Published online by Cambridge University Press: 05 December 2011
The fact that the ‘doctrine of the spiritual senses’ serves an important function for numerous patristic and medieval theologians may not surprise contemporary scholars. What might be unexpected, however, is the high level of significance the doctrine has for the two most influential Catholic theologians of the twentieth century: Karl Rahner and Hans Urs von Balthasar. In his 1996 article on the topic, Stephen Fields draws long-overdue scholarly attention to the versions of the doctrine found in Balthasar and Rahner, highlighting their divergent readings of Bonaventure as his key point of contrast. At the conclusion of his study, however, Fields indicates that more work needs to be done on this subject. Most intriguingly, he suggests that Rahner's investigations into the spiritual senses ‘may have inspired [his] idea of the pre-apprehension’, referring to Rahner's notion of the Vorgriff auf esse, first developed in Spirit in the World.
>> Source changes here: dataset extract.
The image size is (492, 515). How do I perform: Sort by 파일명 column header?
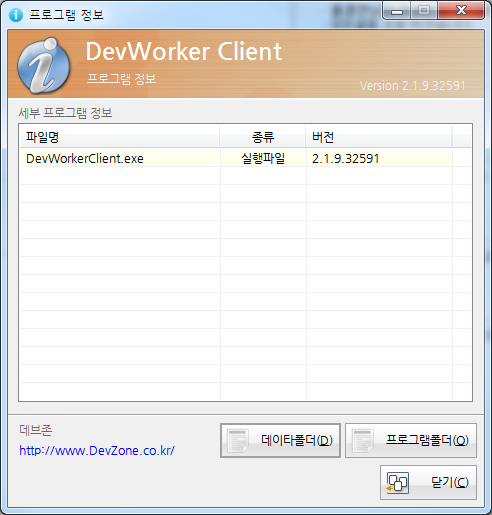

Although I make some qualifications regarding this hypothesis below, I argue in this chapter that the spiritual senses do eventually come to inform a reworked version of this aspect of Rahner's theology. This claim not only suggests that one of the core features of Rahner's theological anthropology was influenced by his study of the spiritual senses; it also helps to account for the seeming disappearance of the doctrine from Rahner's theological considerations after 1934, as I suggest that it had an ongoing, albeit ‘subterranean’, influence on Rahner's thought.